550 000 tonnes de coton attendues

Face à cette situation, les sociétés cotonnières (SOFITEX, SOCOMA et Faso Coton) se sont engagées à apurer les impayés, condition sine qua non pour remobiliser les cotonculteurs. Ainsi, pour subventionner les intrants, l’État a déboursé environ 14 milliards F CFA. Outre l’apurement des impayés, le gouvernement a relevé, pour la campagne 2018-2019, le prix d’achat du kilogramme de coton-graine de 245 à 250 F CFA pour le premier choix et à 265 F CFA pour 2019-2020. Pour cette même campagne, des efforts ont été consentis. La SOFITEX a mobilisé 55 milliards F CFA à cet effet. Malgré tout, la production nationale totale s’est établie à 460 114 t de coton-graine, selon les chiffres de l’Association interprofessionnelle du coton du Burkina (AICB).

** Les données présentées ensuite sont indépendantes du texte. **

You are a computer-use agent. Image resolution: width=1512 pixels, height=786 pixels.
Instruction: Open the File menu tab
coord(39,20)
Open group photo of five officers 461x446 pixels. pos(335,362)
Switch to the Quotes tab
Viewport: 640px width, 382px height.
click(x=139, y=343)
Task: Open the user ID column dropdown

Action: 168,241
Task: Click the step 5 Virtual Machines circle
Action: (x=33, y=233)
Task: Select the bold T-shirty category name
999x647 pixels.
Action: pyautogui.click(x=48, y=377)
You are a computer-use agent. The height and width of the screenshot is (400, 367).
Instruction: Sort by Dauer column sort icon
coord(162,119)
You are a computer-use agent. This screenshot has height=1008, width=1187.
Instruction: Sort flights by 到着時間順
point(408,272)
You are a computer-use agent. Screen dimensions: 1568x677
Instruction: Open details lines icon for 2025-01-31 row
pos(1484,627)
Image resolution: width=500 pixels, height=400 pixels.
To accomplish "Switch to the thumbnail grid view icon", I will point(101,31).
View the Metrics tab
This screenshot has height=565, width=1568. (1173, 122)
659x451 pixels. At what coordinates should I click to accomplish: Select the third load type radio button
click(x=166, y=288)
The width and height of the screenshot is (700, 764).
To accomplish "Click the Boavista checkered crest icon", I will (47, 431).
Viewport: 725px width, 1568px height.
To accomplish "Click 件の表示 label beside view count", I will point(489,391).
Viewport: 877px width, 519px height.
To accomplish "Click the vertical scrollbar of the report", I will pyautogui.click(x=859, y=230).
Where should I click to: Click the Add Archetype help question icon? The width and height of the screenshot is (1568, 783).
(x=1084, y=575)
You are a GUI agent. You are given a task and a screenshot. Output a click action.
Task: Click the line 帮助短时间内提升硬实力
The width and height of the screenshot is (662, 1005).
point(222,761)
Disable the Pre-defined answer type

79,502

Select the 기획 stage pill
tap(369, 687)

Ce qui est encore en deçà des attentes. Les conditions climatiques très difficiles enregistrées durant les mois de mai et juin 2019, les inondations, le pourrissement des capsules dû à la poursuite des pluies jusqu’en fin octobre 2019 et la situation sécuritaire à l’Est ont déjoué les prévisions. Pour la campagne 2020-2021, l’AICB prévoit une production minimale d’environ 550 000 t de coton-graine. Un véritable défi, puisque la maladie à coronavirus s’est aussi jointe aux autres facteurs déstabilisateurs de la filière coton. Et le Directeur général (DG) de la SOFITEX, Wilfried Yaméogo, de préciser que les dommages collatéraux engendrés par la COVID-19 sont importants. Toutefois, les initiatives ne cessent de se multiplier pour donner un nouveau souffle à la filière. L’inauguration, en janvier 2020 à Koudougou, d’une usine d’égrenage de coton biologique pouvant transformer 130 tonnes de coton-graine en fibres par jour en est une.